> MATERIALS PROVIDED:

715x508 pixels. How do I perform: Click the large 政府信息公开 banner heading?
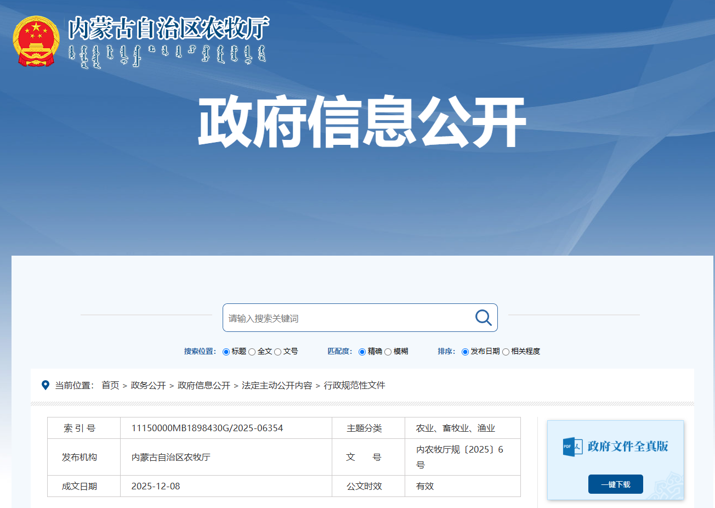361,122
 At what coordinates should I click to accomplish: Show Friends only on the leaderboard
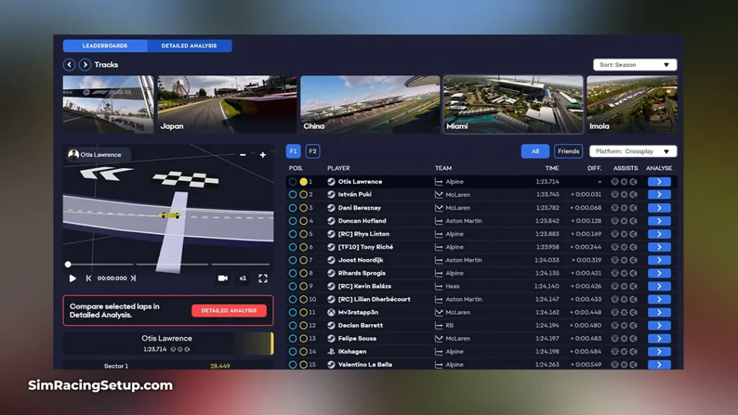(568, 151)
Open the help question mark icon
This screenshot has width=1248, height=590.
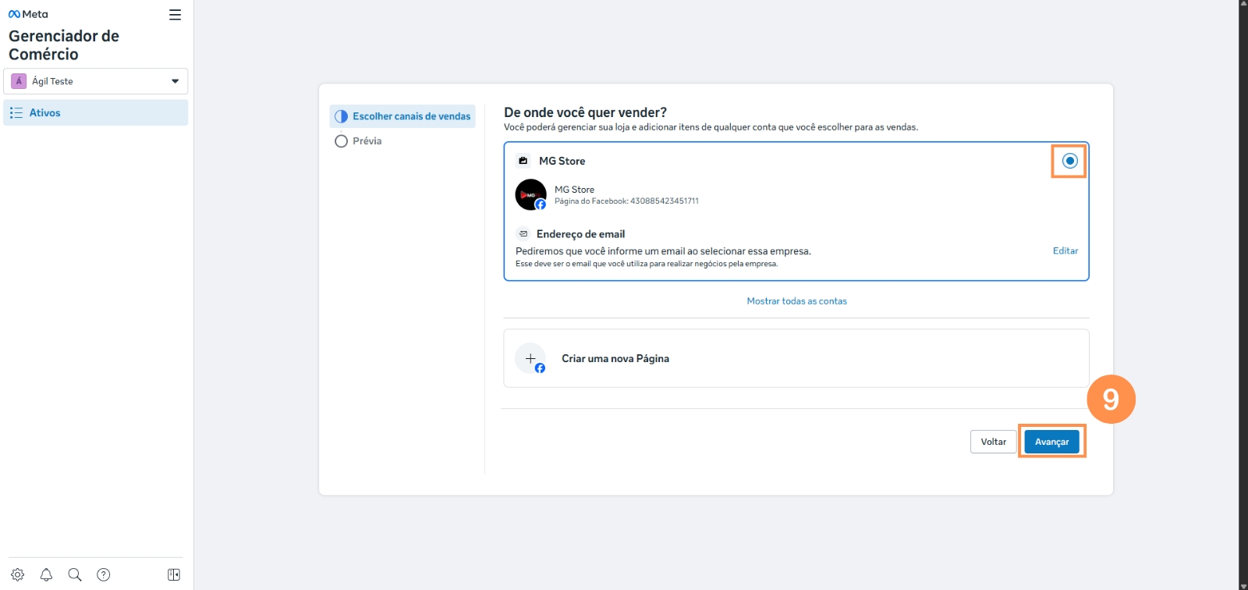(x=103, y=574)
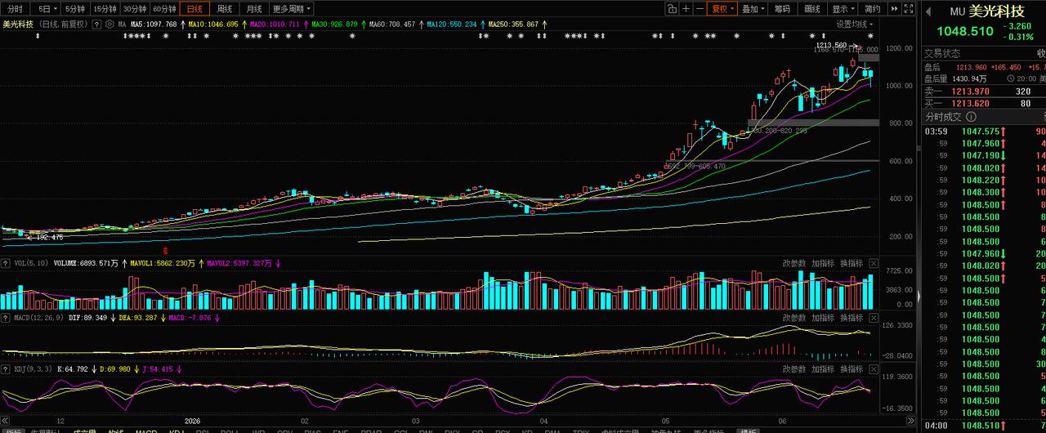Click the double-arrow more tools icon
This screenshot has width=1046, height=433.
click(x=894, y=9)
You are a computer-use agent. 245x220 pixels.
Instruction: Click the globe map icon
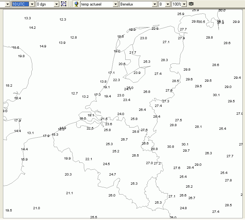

> YOUR TASK: Reproduce verbatim the stretch of the entries from the line containing "At what coordinates" through the end of the entries, leaving out the pictures.

> WRITTEN ANSWER:
 At what coordinates should I click to accomplish: Show Friends only on the leaderboard
(568, 151)
Open the help question mark icon
This screenshot has width=1248, height=590.
(x=103, y=574)
Click the double-arrow more tools icon
This screenshot has width=1046, height=433.
click(x=894, y=9)
You are a computer-use agent. 245x220 pixels.
Instruction: Click the globe map icon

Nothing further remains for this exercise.